The reply: "It seems all true, even!"
The friend is a former boss of mine, whom I know to be honest, fair, and a really good manager, who knows my skill set well, and would have been able to match me to some opportunities. But, now, I think I'll pass on Amazon as I'm getting confirmation of the environment from someone I know.
If Bezos truly doesn't condone the bad behavior, but also believes that it isn't happening underneath him, then, he's asleep at the switch.
Berating people in meetings is actually "creating a hostile work environment", which is actionable under U.S. labor law. But, anybody mentioning this to HR would probably mark the person as "not an Amazonian" and the person would find themselves being shoved out.

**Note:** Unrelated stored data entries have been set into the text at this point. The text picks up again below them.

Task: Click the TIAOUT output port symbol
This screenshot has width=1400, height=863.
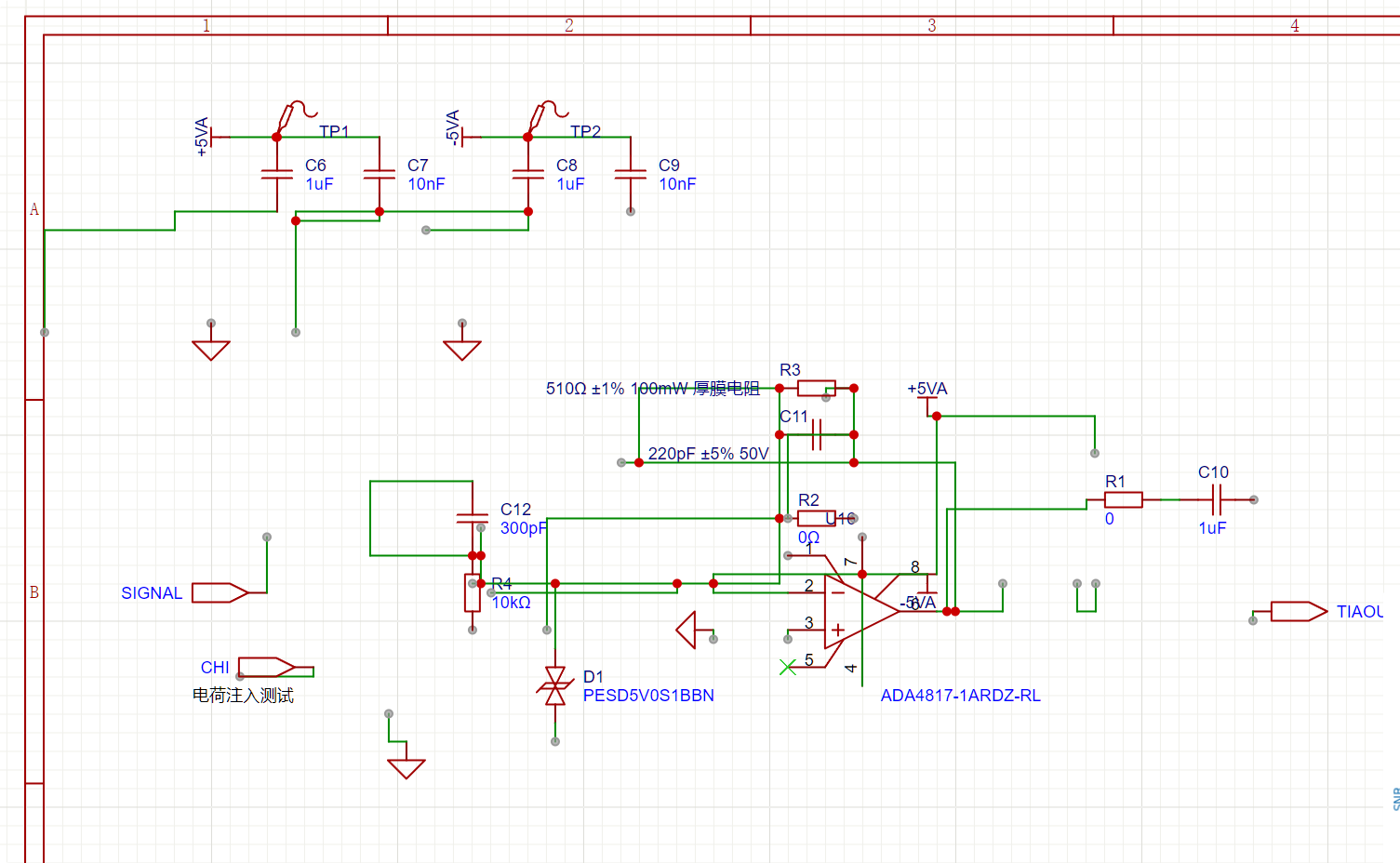Action: coord(1298,611)
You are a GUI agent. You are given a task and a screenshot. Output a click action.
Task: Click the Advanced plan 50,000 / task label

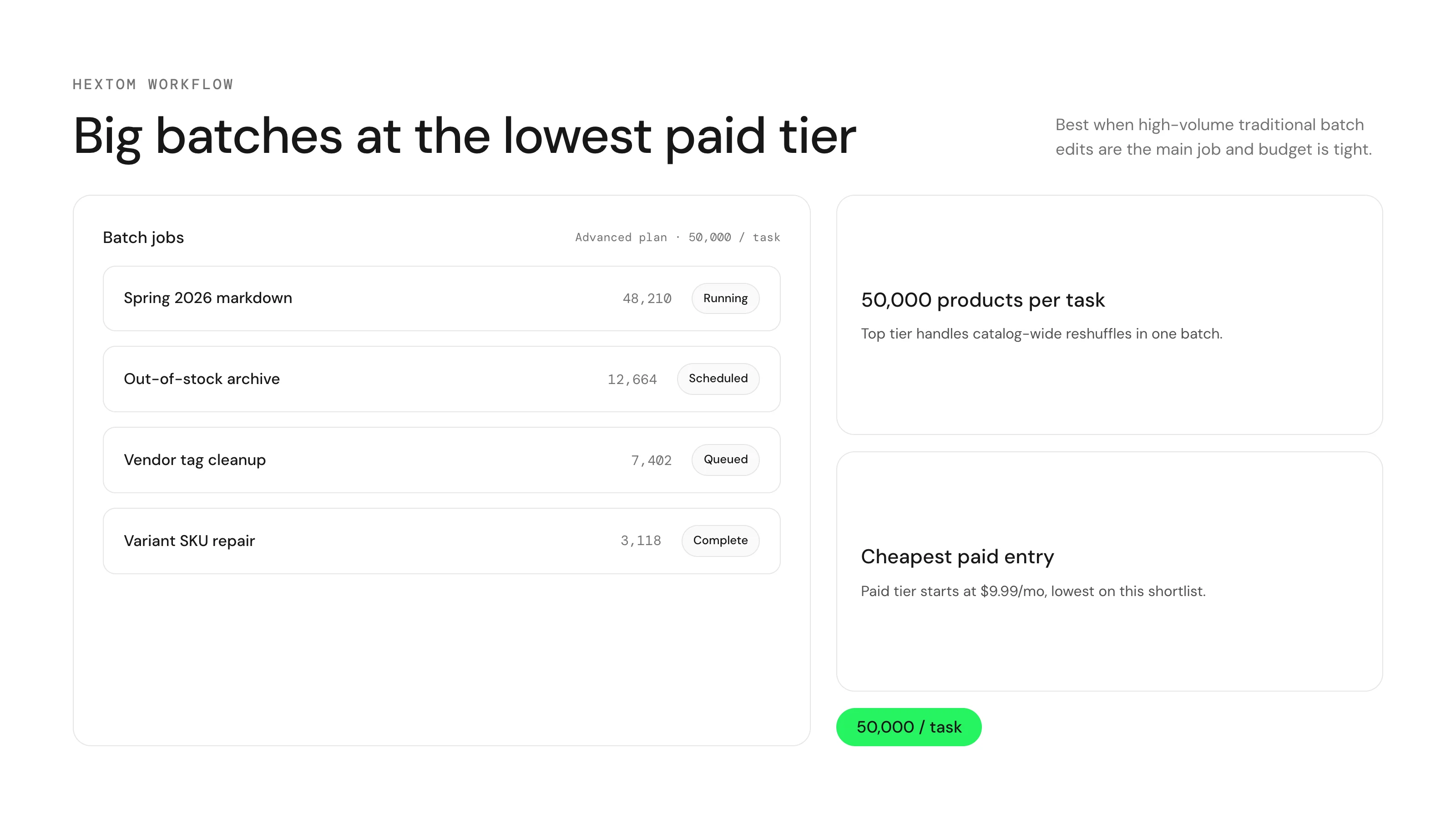point(677,238)
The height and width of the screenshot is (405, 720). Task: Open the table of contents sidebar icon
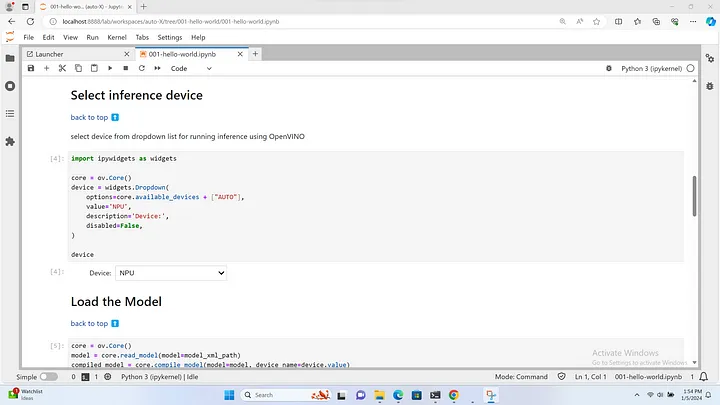[x=10, y=114]
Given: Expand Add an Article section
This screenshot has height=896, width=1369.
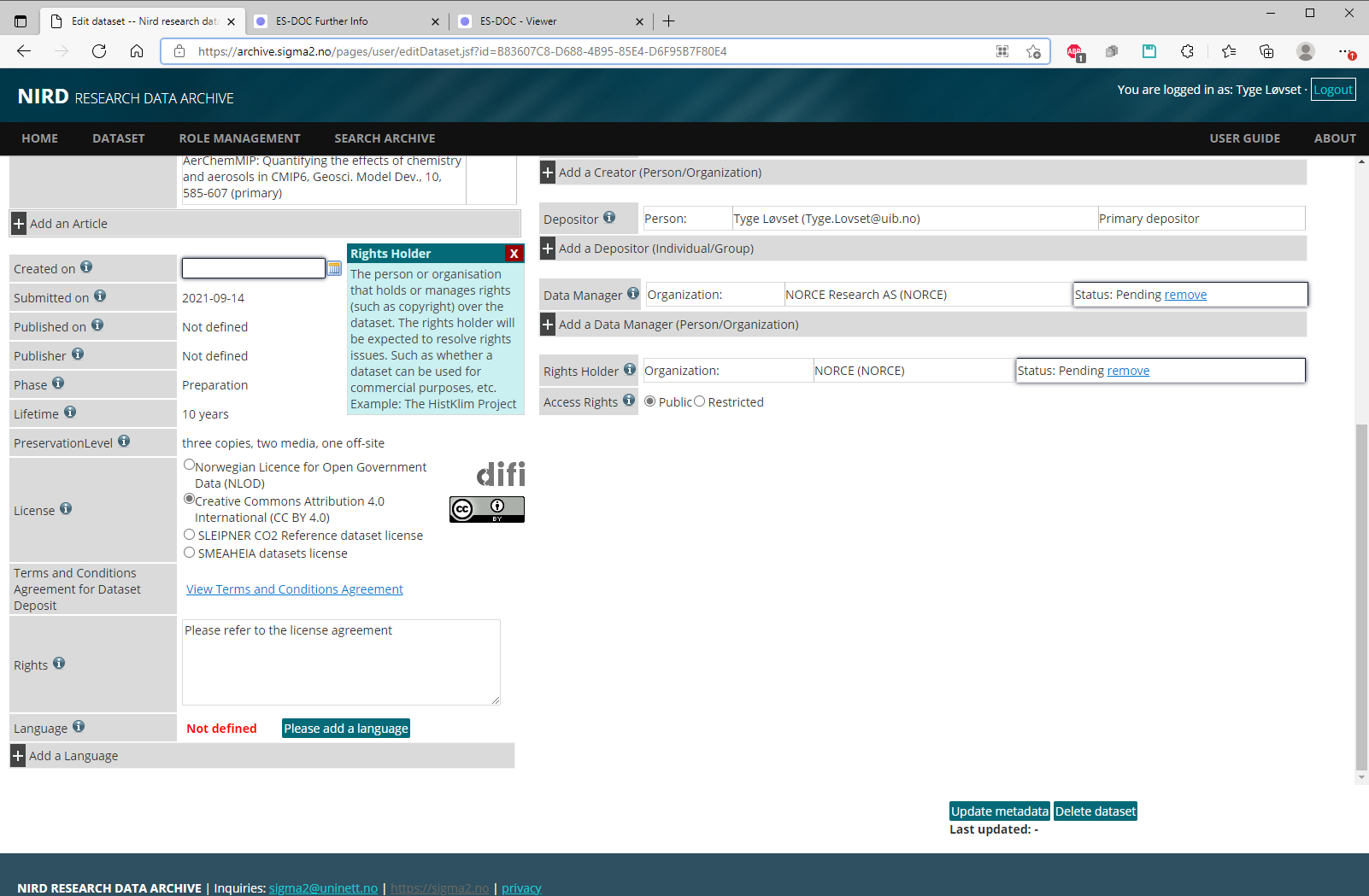Looking at the screenshot, I should pyautogui.click(x=19, y=224).
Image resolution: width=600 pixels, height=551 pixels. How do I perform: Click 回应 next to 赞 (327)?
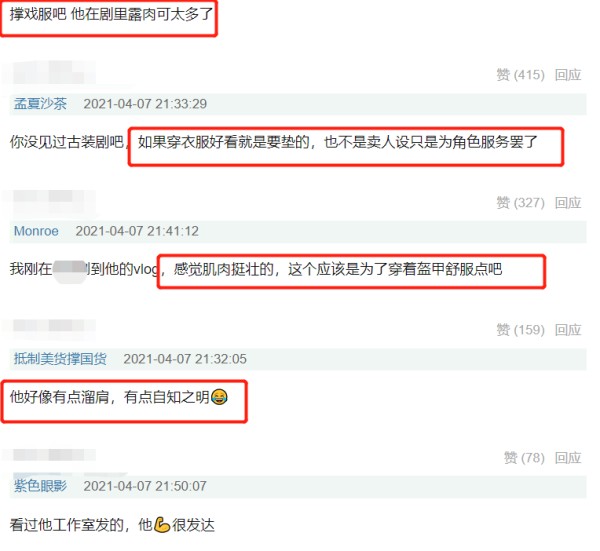click(568, 202)
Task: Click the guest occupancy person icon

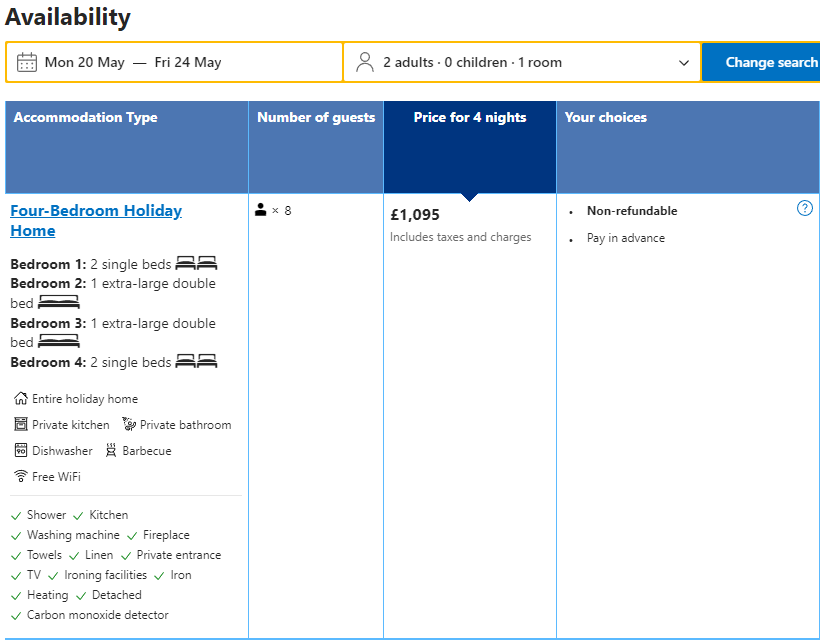Action: pyautogui.click(x=261, y=210)
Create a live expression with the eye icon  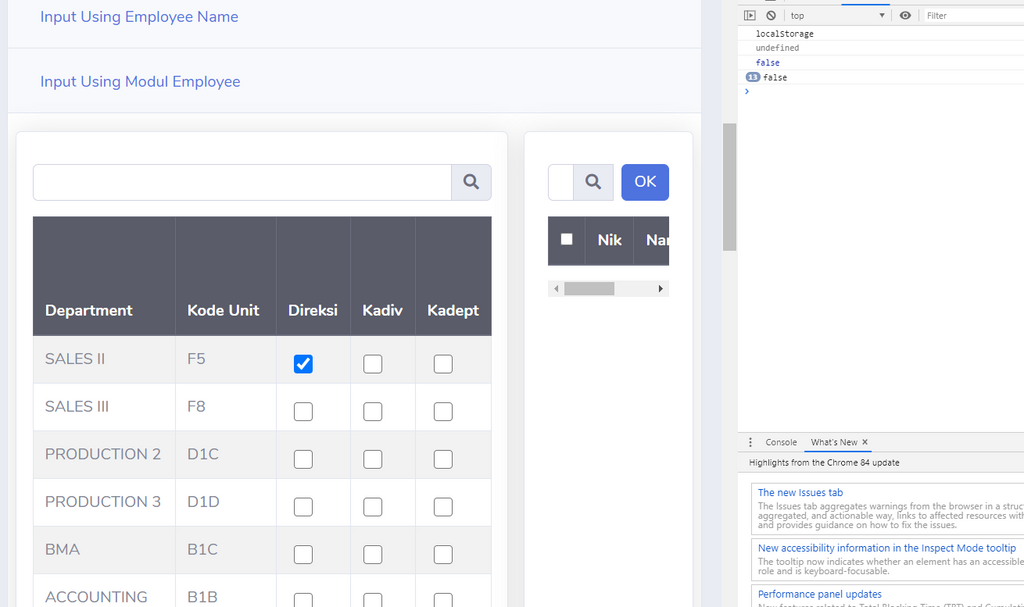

This is "stack rank" management [at MS], where the lower 20% must get bad reviews even if they're top performers. In a dept of five where all the team members are stellar performers, one must be singled out as a "low performer". This was started, IIRC, at HP, and is also at Cisco. So, the group gets together and mutually selects "the goat" for the quarter. After five quarters, each employee has been "the goat".
Like a good neighbor, fsck is there
It's childishly easy to dangle "expected" over someone's neck. Then let them go when their "priorities are clearly not in line with the company's mission".
Threats are perfectly good substitutes for policy, when execution is arbitrary.
I've been working at Amazon for 6 months (after an acquisition) and I haven't yet heard of anyone asked to work on weekends.
The only major exception I've seen is on-call people - they are expected to take care of any issues that might happen at any time when they're on-call.